Problems and tasks →
[1] In the forum thread below:
(a) What did the first button weigh?
(b) How many grams of foils went into the batch?
(c) What did Rodthrower18 say produced the scroll bars beside the pictures?
[2] Repeat a stretch of the forum thread below word for word, beginning at the words "Has it's own" and stopping after "your belt .".

Quoted text →

□ □ □ □

# FINALLY!!!!



## Rodthrower18 (Mar 18, 2014)

After shelving my first refining project with my tail tucked and much reading, re reading, and video watching. I have my first button. 3.6g from 2lbs of mixed ceramic processors and some foils that I got from a friend. The shape is funky because I ran out of oxygen trying to remelt the button after I dropped it back in the dish, ruining the shape and pipe I "had". Anywho, enjoy and my sincerest thanks to everyone here at the GRF!!! Gotta love Harold's wash procedures. Thanks again everyone!!


----------



## samuel-a (Mar 18, 2014)

Very Well Done Floyd!!


----------



## Palladium (Mar 18, 2014)

8) 8)


----------



## philddreamer (Mar 18, 2014)

Oh yeah, that's what we've been talking about! 8) 

Good job!

Phil


----------



## necromancer (Mar 18, 2014)

very nice, how much foils did you ad to the batch ? 1.5 grams ??


----------



## Rodthrower18 (Mar 18, 2014)

1.7g of fairly clean foils got added to the batch. Thanks everyone!


----------



## necromancer (Mar 18, 2014)

Rodthrower18 said:


> 1.7g of fairly clean foils got added to the batch. Thanks everyone!




i was close 0.2, to bad this was not a contest LOL


----------



## Pantherlikher (Mar 18, 2014)

Nice.
Has it's own unique shape and character.
Put that in your prize desplay and look at it every day.

B.S.


----------



## butcher (Mar 19, 2014)

Great, pretty gold in your pocket, and experience under your belt .


----------



## heliman4141 (Mar 19, 2014)

Rodthrower18,
Im curious, how did you add the scrowl bars to the right of your pictures? Was it an automatic due to the size via this site, or performed at your end thru software? 
Nifty way to post pics.


Dave


----------



## Rodthrower18 (Mar 19, 2014)

It's definitely part of the board code and not me haha.


----------



## heliman4141 (Apr 1, 2014)

Ok thanks,
Nice button by the way. Hope you reach your ounces without paying too dearly for them.
Its hard to refine & come out ahead unless you get the raw escrap for free, like a PC repair shop gets it etc.
Definate bragging rites however. 8)


----------



## artart47 (Apr 1, 2014)

Hey !
great job. I love the shape! Still grinnin?
artart47


----------



## Anonymous (Apr 2, 2014)

Nice work fella, hopefully the first of many.

Jon


----------



## bmgold2 (Apr 2, 2014)

Very nice job. I like the shape just the way it is.


----------

□ □ □ □

Listed entries →
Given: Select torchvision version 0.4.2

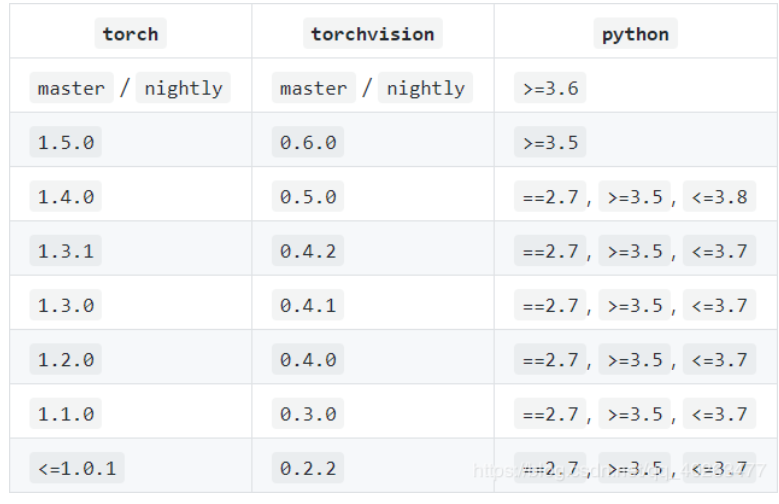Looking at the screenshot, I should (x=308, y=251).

□ □ □ □

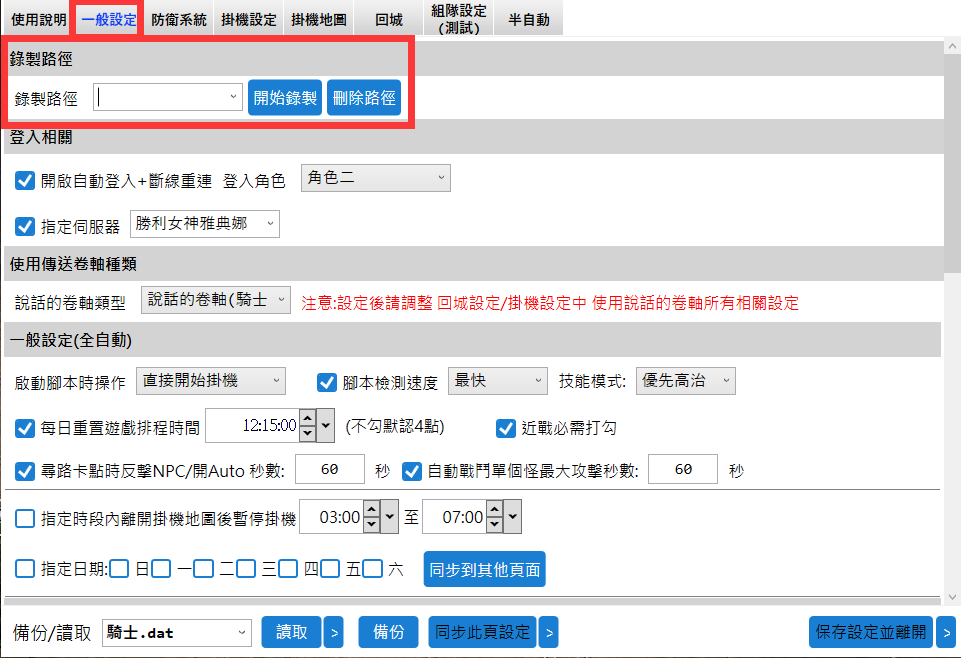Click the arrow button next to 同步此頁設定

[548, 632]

□ □ □ □

Task answers →
[1]
(a) 3.6g
(b) 1.7g
(c) The board code

[2]
Has it's own unique shape and character.
Put that in your prize desplay and look at it every day.

B.S.


----------



## butcher (Mar 19, 2014)

Great, pretty gold in your pocket, and experience under your belt .